Did you hear that Barack Obama won the South Carolina primary? Or, more to the point, that Hillary Clinton lost?
Dave Winer heard:
It was an interesting election until the Clintons started calling Obama the nice young African-American candidate. Yeah, I lived in the south long enough to understand what that means. When I went to Tulane I was often explained as soandso's Jewish friend Dave. It meant that I could come over for dinner, but there would never be a marriage.
I should say The Old South. The problem for the Clintons is that the country has changed, as recently as the generation that's now in its early 20s. Because of my experience at Harvard, I know quite a few of them, and I promise you, race doesn't mean to them what it meant when I was their age.

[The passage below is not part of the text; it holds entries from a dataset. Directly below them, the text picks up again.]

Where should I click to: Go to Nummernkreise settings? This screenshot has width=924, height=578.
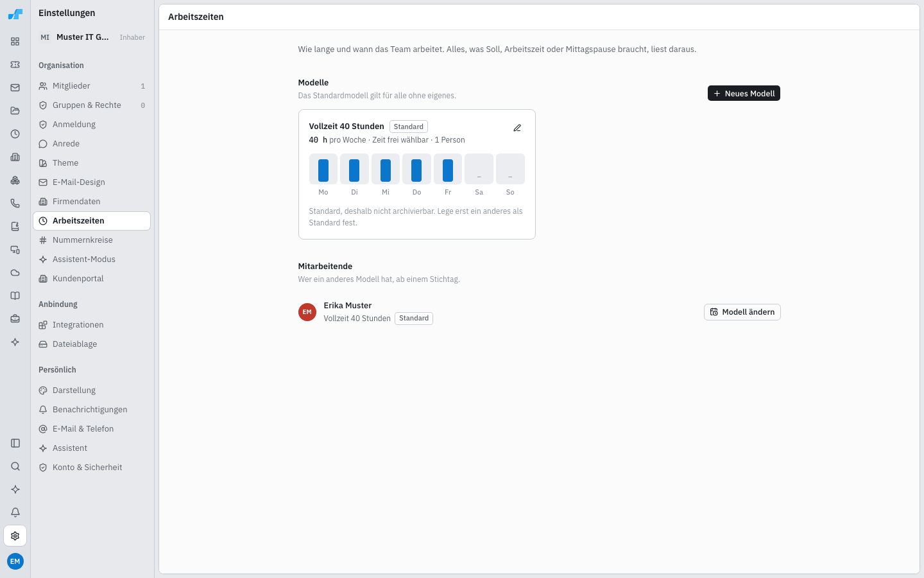pyautogui.click(x=92, y=240)
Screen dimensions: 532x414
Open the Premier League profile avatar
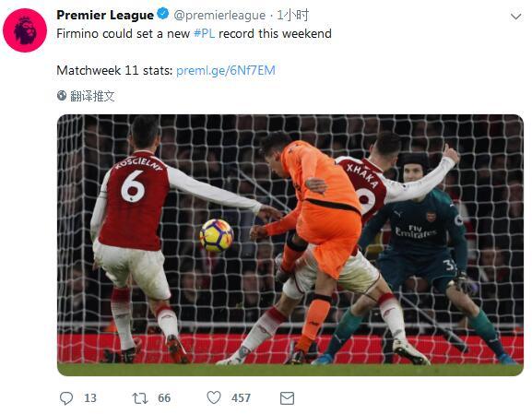[25, 30]
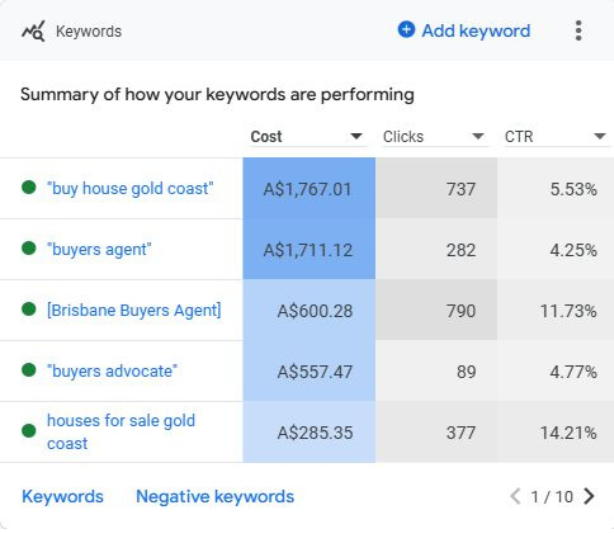Go to next page of keywords

pos(589,496)
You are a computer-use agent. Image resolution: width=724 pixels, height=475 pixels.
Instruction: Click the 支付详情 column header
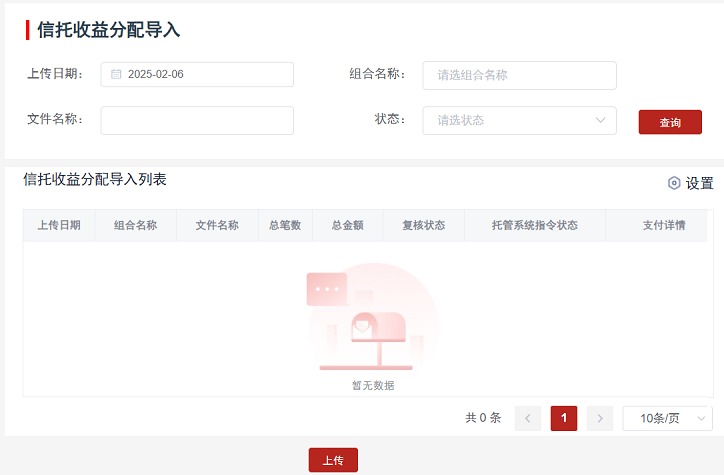(x=663, y=225)
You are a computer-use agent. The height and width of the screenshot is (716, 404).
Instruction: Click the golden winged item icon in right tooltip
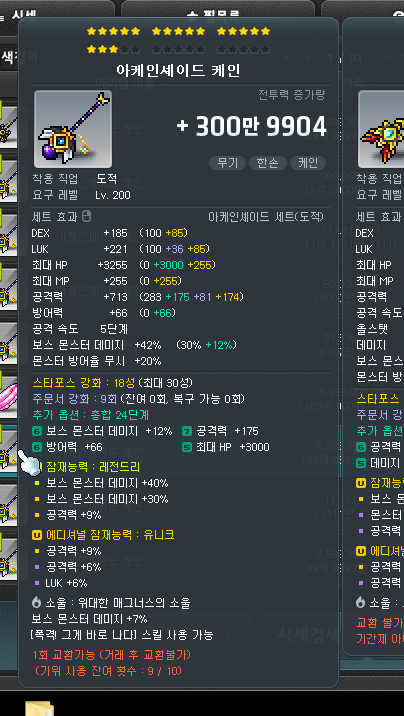381,130
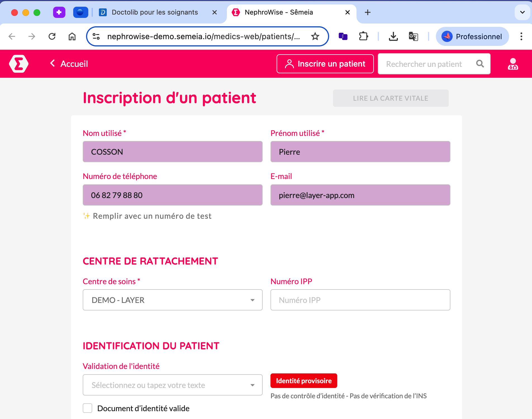This screenshot has width=532, height=419.
Task: Click the Numéro IPP input field
Action: 360,300
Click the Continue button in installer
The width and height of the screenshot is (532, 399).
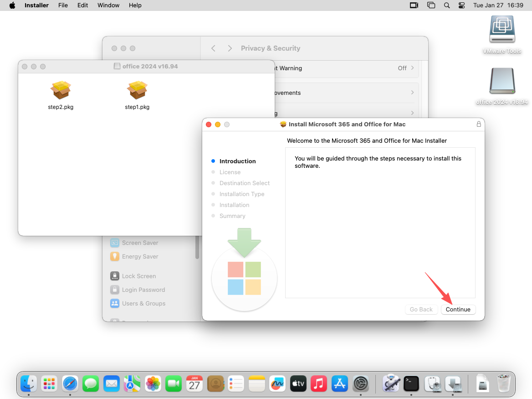coord(458,309)
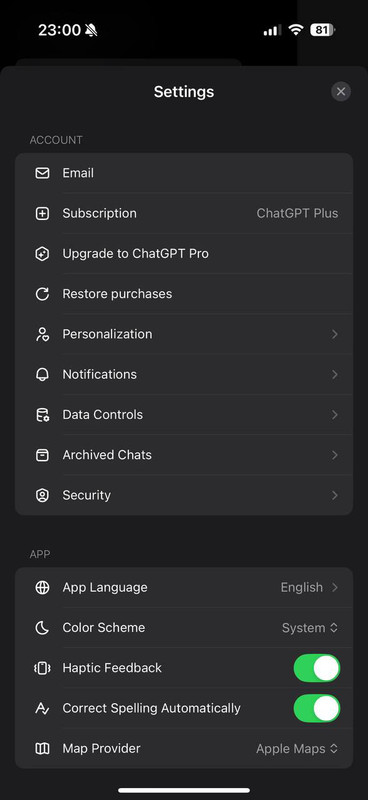Image resolution: width=368 pixels, height=800 pixels.
Task: Tap the Restore purchases refresh icon
Action: click(42, 294)
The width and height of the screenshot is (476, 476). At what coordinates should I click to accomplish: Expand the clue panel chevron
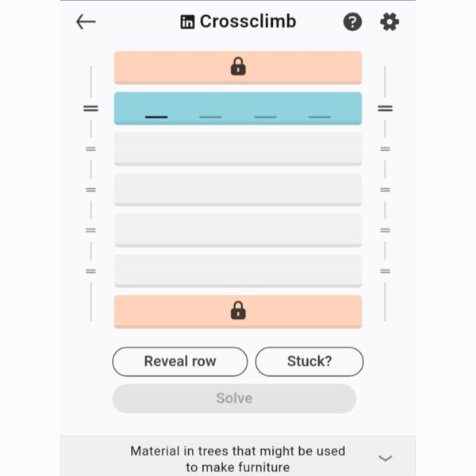click(x=386, y=458)
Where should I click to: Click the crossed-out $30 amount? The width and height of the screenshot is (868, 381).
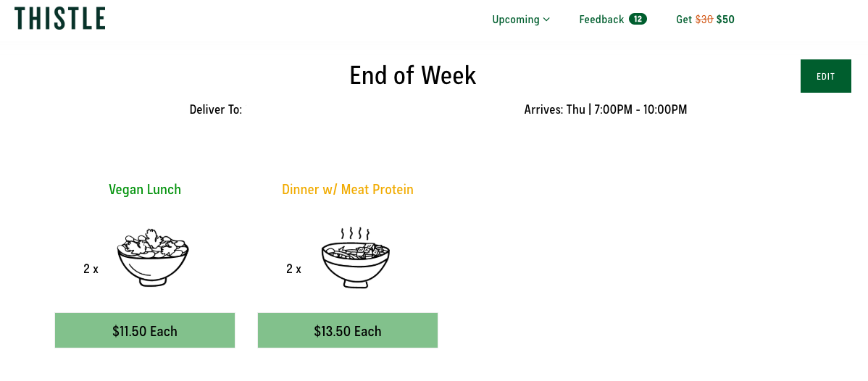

And Antonio Villaraigosa may have problems when he leaves the campaign trail, when you think about the ramifications of this article for Villaraigosa's city:
Sen. Hillary Clinton is relying on the big Latino vote as her firewall to prevent losing the California Democratic primary Feb. 5, the most important of 22 states contested on Mega Tuesday. But that reliance, say both pro-Clinton and anti-Clinton Democrats, is fraught with peril for the Democratic Party's coalition by threatening to alienate its essential African-American component.

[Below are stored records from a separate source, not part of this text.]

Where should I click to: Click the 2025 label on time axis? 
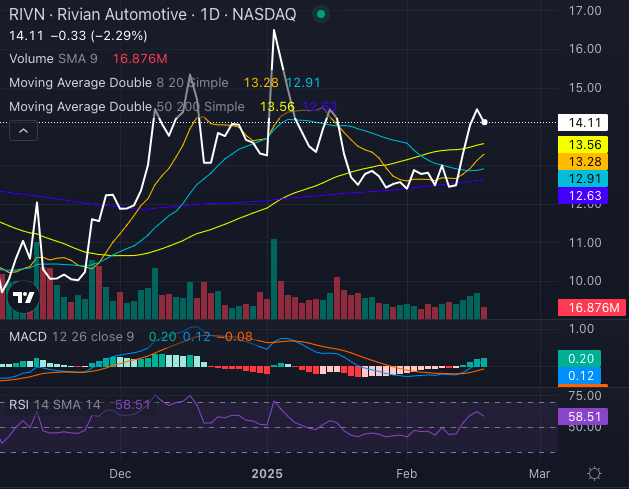(x=267, y=473)
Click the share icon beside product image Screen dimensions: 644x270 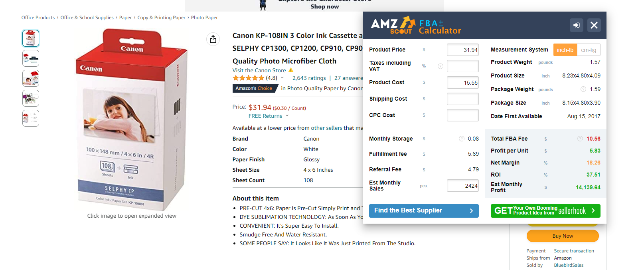[213, 39]
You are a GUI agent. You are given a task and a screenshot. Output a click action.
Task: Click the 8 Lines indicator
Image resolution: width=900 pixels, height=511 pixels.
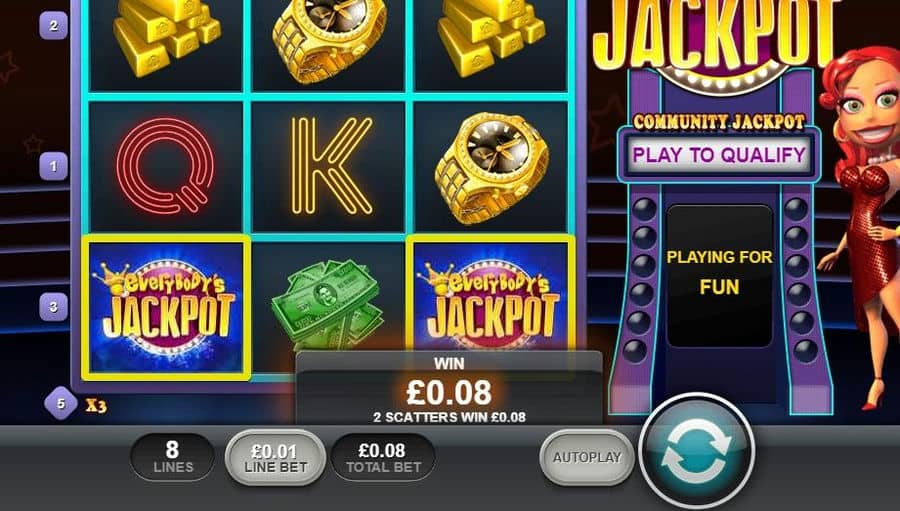pos(172,457)
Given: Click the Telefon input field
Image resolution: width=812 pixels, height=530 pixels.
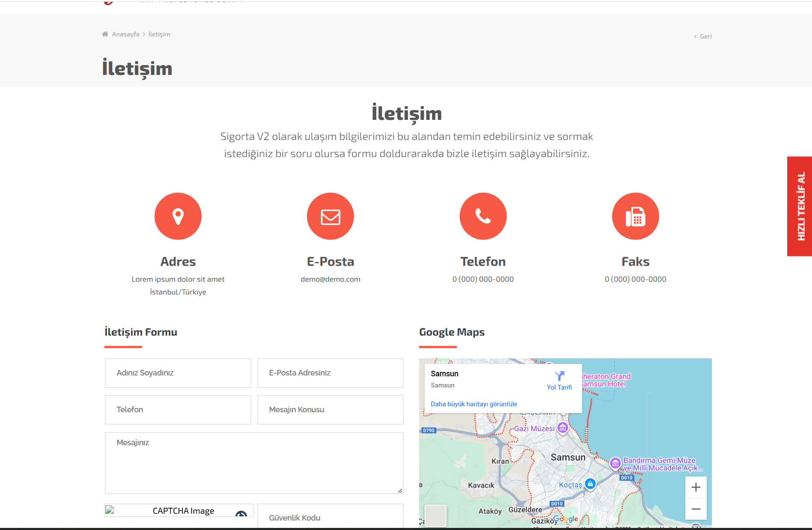Looking at the screenshot, I should point(178,410).
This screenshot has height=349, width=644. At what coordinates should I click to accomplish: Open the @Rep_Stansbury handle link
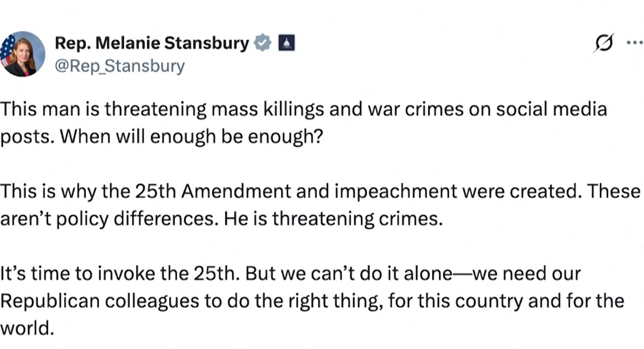tap(119, 66)
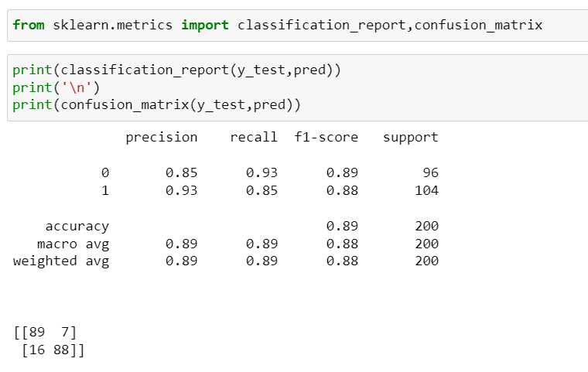Click the 'precision' column header
This screenshot has height=372, width=588.
(x=161, y=138)
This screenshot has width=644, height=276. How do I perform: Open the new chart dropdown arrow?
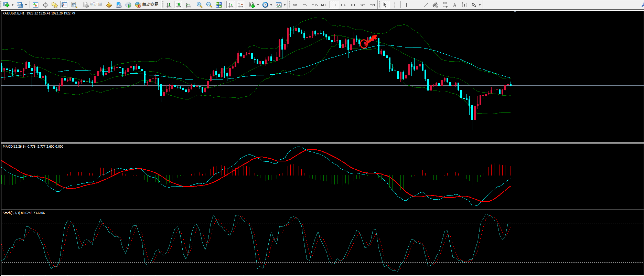click(x=12, y=5)
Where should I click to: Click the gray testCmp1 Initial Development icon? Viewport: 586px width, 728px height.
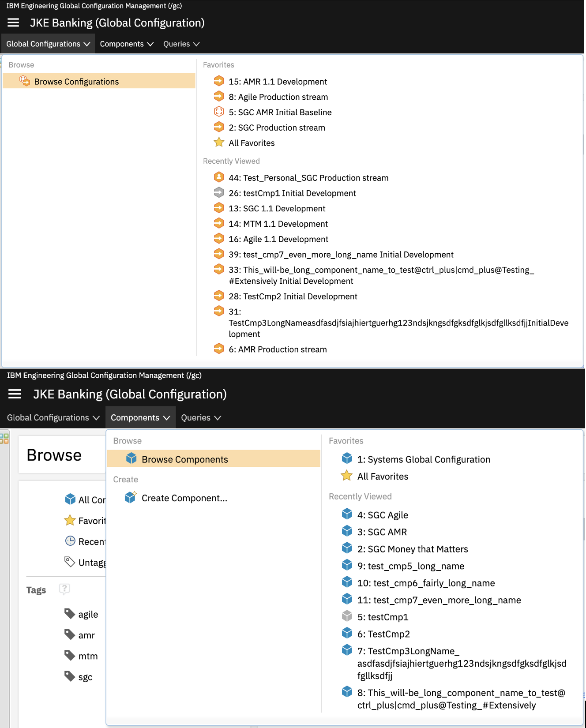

OK, I'll grant that Robert Novak may be gleeful at the possibility, but it is a real possibility.
But I'll note that Jon Swift had the best line in his post this morning about all of Kennedydom (even Ted) flocking to Obama:
Kennedy's speech writer Ted Sorenson asked what he could do for Obama last year, hoping no doubt that after the election Obama will ask what he can do for Sorenson.
But Swift has a theory.
But it is not just that Obama reminds them of Kennedy, it is also that the Clintons remind them of Lyndon Johnson. And if there is anything that the Kennedys don't like, it's a bunch of hillbillies in the White House, which is being kept in trust until a competent Kennedy can be groomed to take it back for its rightful owners. Until that time Obama will do.
As for dirty tricks:
Like Johnson, the Clintons play politics like it was mud wrestling or the roller derby, while the Kennedys have always believed that politics should be like a friendly game of touch football or beanbag. They never had to get down in the dirt with their opponents. Their father and his friends always took care of that for them.
But Jon Swift wasn't the only one having fun with this endorsement. Check out Eye of Polyphemus:
Sen. Kennedy: "Obama Inspires Me"
Even more than Wild Turkey? I am impressed, Sen. Kennedy.

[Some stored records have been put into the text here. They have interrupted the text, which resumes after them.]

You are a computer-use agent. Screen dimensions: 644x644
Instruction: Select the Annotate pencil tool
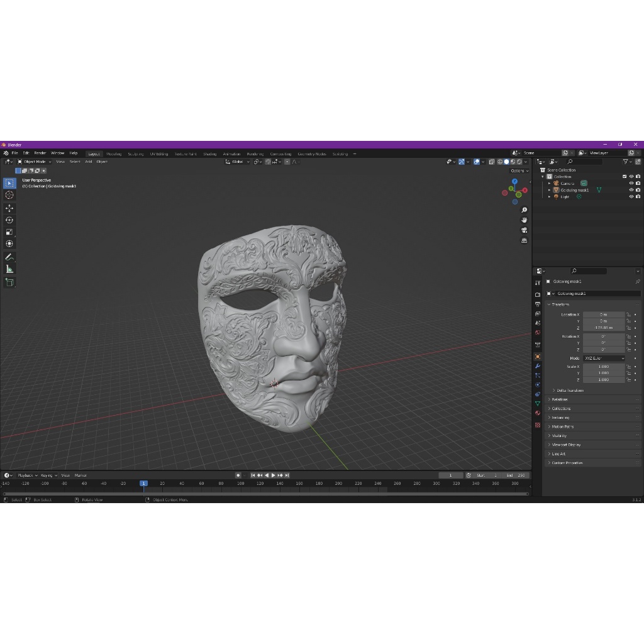point(9,257)
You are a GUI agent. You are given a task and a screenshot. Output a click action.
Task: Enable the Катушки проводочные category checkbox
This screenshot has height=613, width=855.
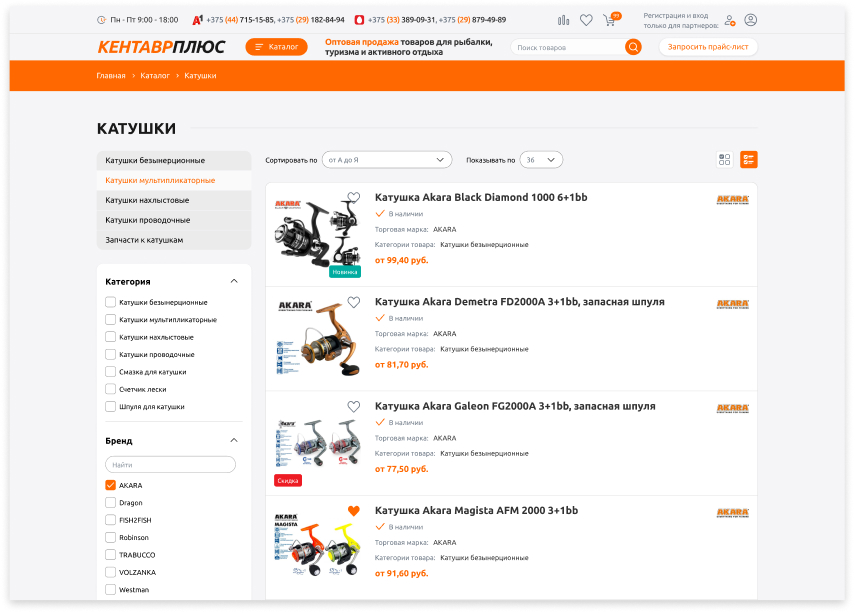[111, 354]
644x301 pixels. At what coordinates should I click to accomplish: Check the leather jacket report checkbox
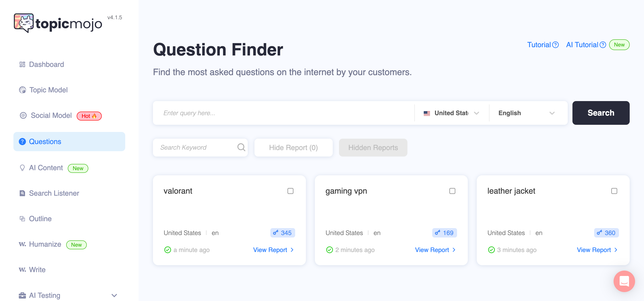[614, 191]
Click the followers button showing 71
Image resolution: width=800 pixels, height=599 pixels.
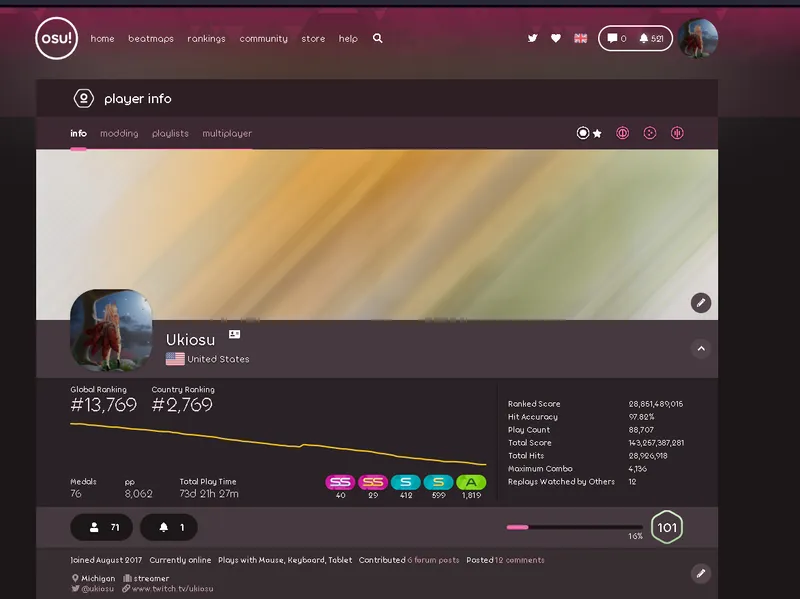(101, 527)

But then Jamie looks at Obama's opponent. I mean, opponents.
The endorsement is a definite slap against Hillary Clinton. [Kennedy] specifically said he believe Obama was the candidate who would transcend race and other traditional barriers to untie the country in a common cause....I am certain the mention of race was a direct reference to Bill Clinton’s statements in South Carolina last week.
But ponder the irony of this line:
Kennedy is making it clear the Clintons are stuck in the past. Obama is the future.
In 1992, could anyone have predicted that the sage from Camelot would one day seem more futuristic than the man from Hope?